French billionaire held for questioning in corruption investigation: The French judicial police held back billionaire Vincent Bollore – one of France’s richest men and close friend of Sarkozy – for questioning over allegations of bribery of public officials in two African countries. The investigation is scrutinizing contracts awarded to Bollore’s company to operate container terminals in Togo and Guinea. Allegedly, a Bolloré Group subsidiary had undercharged for work helping two African presidents win power in return for the contracts. The Bollore Group confirmed that one of its units is the target of an investigation over billing for communication services in the two African countries. Reportedly, Bollore’s offices in Puteaux, France, were searched two years ago as part of the investigation.
EU proposes new policy on whistleblower protection: The European Commission has proposed new regulations providing whistleblowers exposing fraud, tax evasion, data breaches and other misdeeds with broader protections. The proposal targets, in particular, whistleblowers reporting misconduct in public procurement, financial services, nuclear safety, food safety, privacy, and data protection among others. The new regulations will require companies to set up internal hotlines and shield whistleblowers from any form of retaliation. The proposal also includes safeguards against malicious or abusive reports as well as sources of investigative journalists. The proposal requires approval from EU countries and the European Parliament before it can become law. Currently, only 10 EU countries offer full protection to whistleblowers.
Former Indonesian speaker of parliament jailed for embezzlement: The Jakarta Corruption Court in Indonesia has sentenced former speaker of parliament Setya Novanto – and former chairman of the Golkar party – to 15 years in prison for his involvement in a scheme to embezzle USD 170 million in public funds. Novanto was only one of 80 government officials who diverted a third of the USD 440 million allocated to an electronic identity card system in 2011 and 2012. Novanto will also be fined USD 36,000 and barred from public office for a period of five years subsequently to serving his prison sentence, as reported by the head of a panel of five judges. Novanto said he was considering appealing the decision.

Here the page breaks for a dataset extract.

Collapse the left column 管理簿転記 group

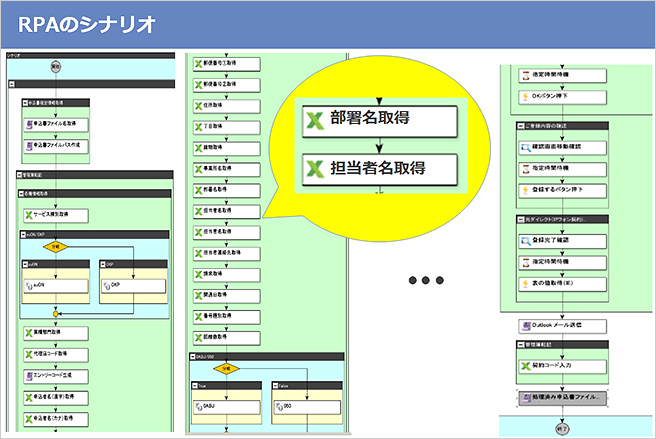click(x=21, y=174)
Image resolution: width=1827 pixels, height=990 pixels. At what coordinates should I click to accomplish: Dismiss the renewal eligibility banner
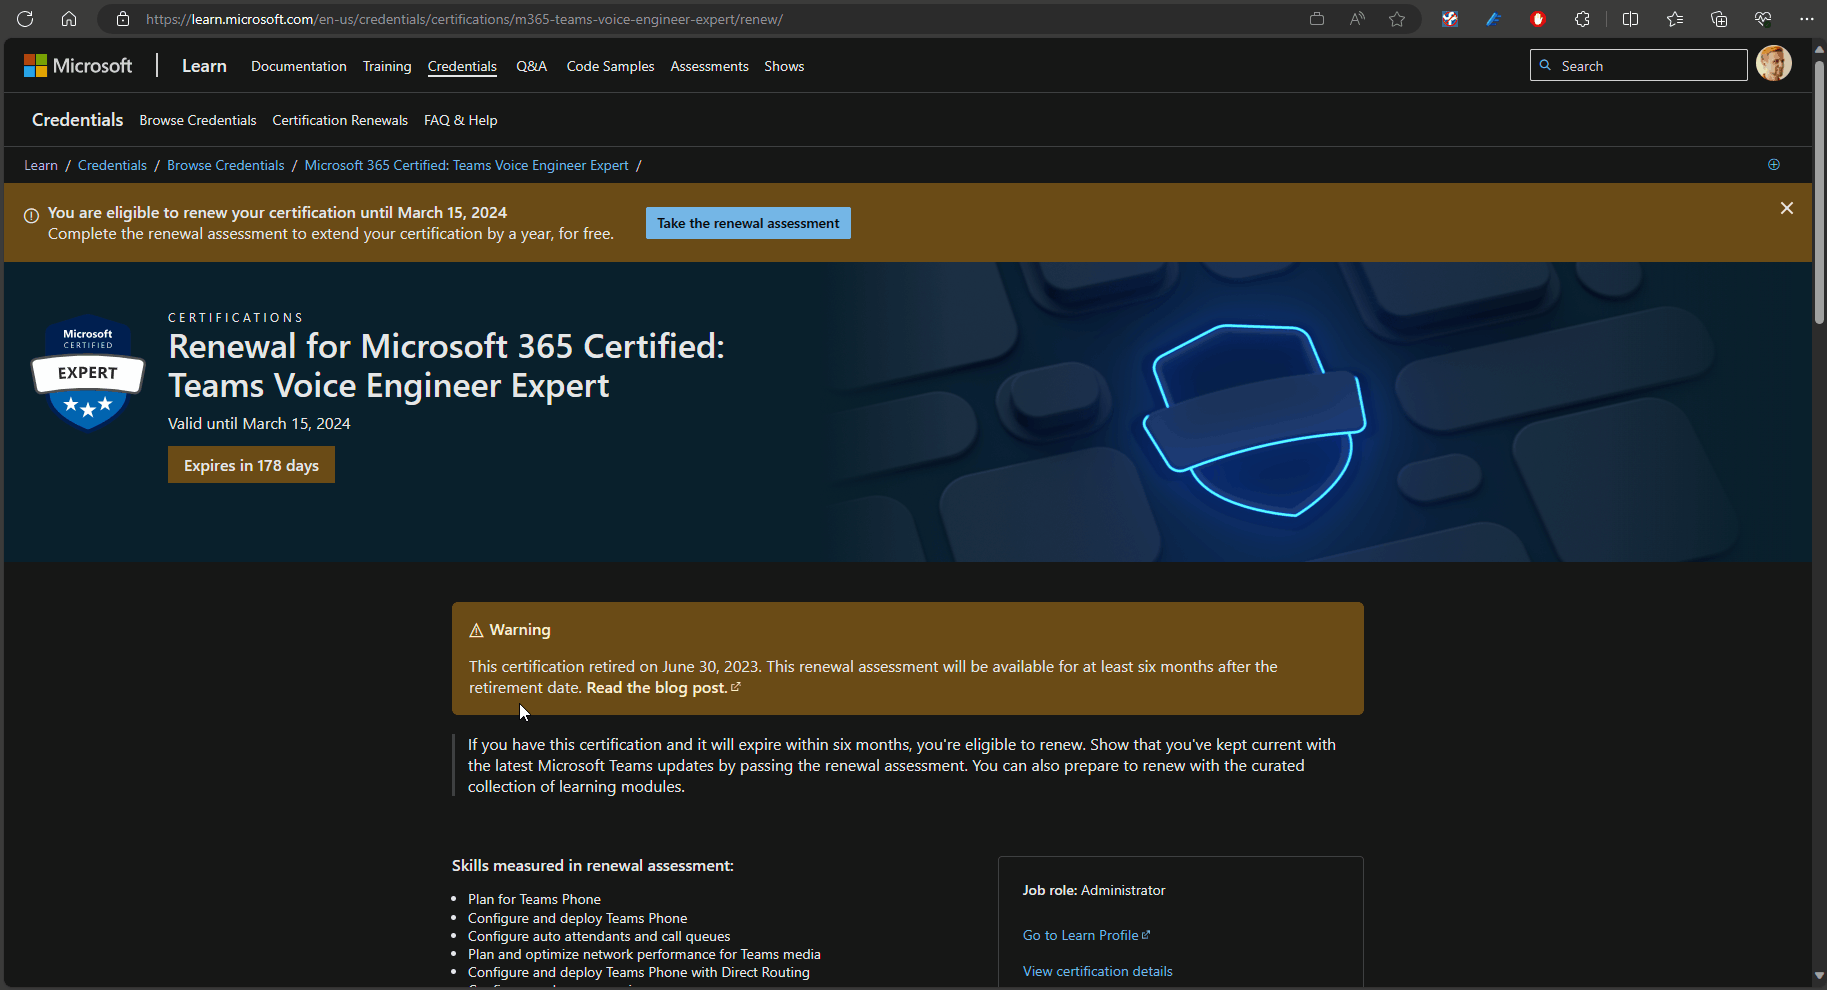(1786, 208)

IMF reveals new framework for fighting corruption: The International Monetary Fund (IMF) published a New Framework for Enhanced Engagement on Governance: a blueprint to crack down on global corruption. The framework is the fruit of a comprehensive examination of the IMF’s approach to corruption over the past two decades, an approach the fund describes as ‘uneven.’ The new framework recognizes corruption as an important economic issue that is well within the fund’s mandate. Under the new policy, the IMF will evaluate the impact of corruption on individual countries by analyzing their financial governance. In cases where corruption is a major deterrent, the IMF will offer policy advice and in some cases – where conditions are met – financial assistance to strengthen governance.